She willed herself not to be sick, but it was a near thing.
Once she had finally swallowed everything, she picked up the pieces of her dignity and rinsed out her mouth with anything she could find in her refrigerator. Despite the bold move, she knew she was still a few steps behind her soulmate in this growing Sense war. A low-simmering anxiousness set in, along with a grim satisfaction that hopefully, she had at least bought herself some time before a rebuttal.
.
.
The bell on the shop door rang when Hermione entered. Just the sound of it coupled with the act of stepping onto that well-worn floor overwhelmed her with such nostalgia that she almost expected to hear, "Miss Hermione, is that you?"
Her heart stopped for a moment, even though she knew the Muggle woman who used to run the shop had died many years ago. But a young Hermione had come here, to this specific delicatessen, with her grandmother many times. Things were different under the new proprietor, but the gist of the place was the same: a few sandwiches were being assembled for a waiting patron, while greasy takeaway bags of chips were being passed over the counter to a short line of people. A little girl longingly eyed a display of assorted biscuits and sweets. Lining the far wall were refrigerators full of containers of soups, pies, and meals that looked ready to simply put in the oven at home. An older couple were rifling through the cheese selection, remarking about the different kinds to one another in an undertone. Breads and mounds of meat were on display behind glass, or else being taken out to be portioned out and weighed for customers.
Feeling confident, Hermione went up to the counter and waited. When it was her turn, she confidently stated, "I'd like to order a jar of pigs' trotters please."
When she left the little shop with her package, she experienced a moment's indecision. On the one hand, she had come here specifically because it was the only place she knew of that actually carried jars of pickled pigs' feet. To a young Hermione's disgust, her grandmother had occasionally used to eat them straight out of the jar. Still, she was only here in her old neighborhood for the purpose of a single purchase.
Then again, her parents' old dentistry practice was only a few blocks away...
But what could be gained from going? she had to wonder. Her feet started moving all the same, before she had even made the decision.
She came to a stop in front of an all-too-familiar storefront, lingering outside and mentally replaying the phantom motion of unlocking the door and punching in the alarm code—her birthday. The place had got a paint job in the last few years, and the sign over the door now said: Greene's Physiotherapy, and under that, smaller, the names Dr Joseph Greene, DPT & Dr Elizabeth Greene, DPT. Hermione stared at the sign, wondering if the Doctors Greene were a married couple practicing their medicine together just as the Doctors Granger once had in this very location. The idea was unexpectedly uplifting.
For a second time, her feet seemed to move on their own. She was not really wearing the best shoes for a walk across town, and the jar of pigs' feet was heavy with anticipation in her pocket.
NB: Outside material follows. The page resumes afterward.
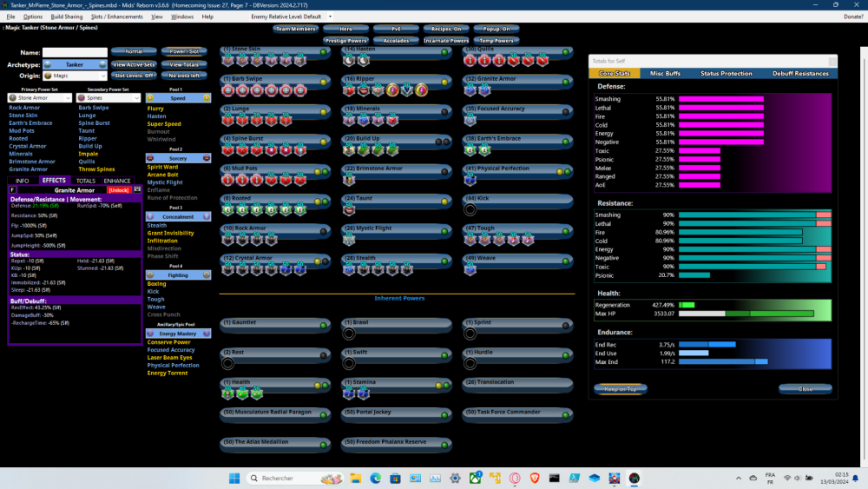Toggle Rock Armor's dark status indicator
This screenshot has width=868, height=489.
(x=323, y=229)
Still she walked, and as she did, she remembered the first time she had ever seen her mother's Fatemark. She had been a small girl at the time, and her mother had told her to sit on a stool in the kitchen while she braided Hermione's bushy hair. The shirt she was wearing did not have sleeves, and when she lifted her arm, there it was: the pink and red petals of a rose looking as if it had been painted onto the inside of her upper arm.
Immediately, Hermione had questioned, "What is that?"
Marianne Granger had smiled at her and replied, "That's your father's kiss."
"Why is father's kiss on your arm?"
"It's been there since I was born."
Hermione turned this over in her head. "Does father have your kiss as well?"
"He does."
"Why?"
"It's called a Fatemark. It became a rose when we met. When I was a little girl, it was a blank patch of white skin on my arm, just like yours—"
"I have one?" she asked, astonished.
"Just here." Her mother tapped on Hermione's left shoulder blade. "Would you like to see?"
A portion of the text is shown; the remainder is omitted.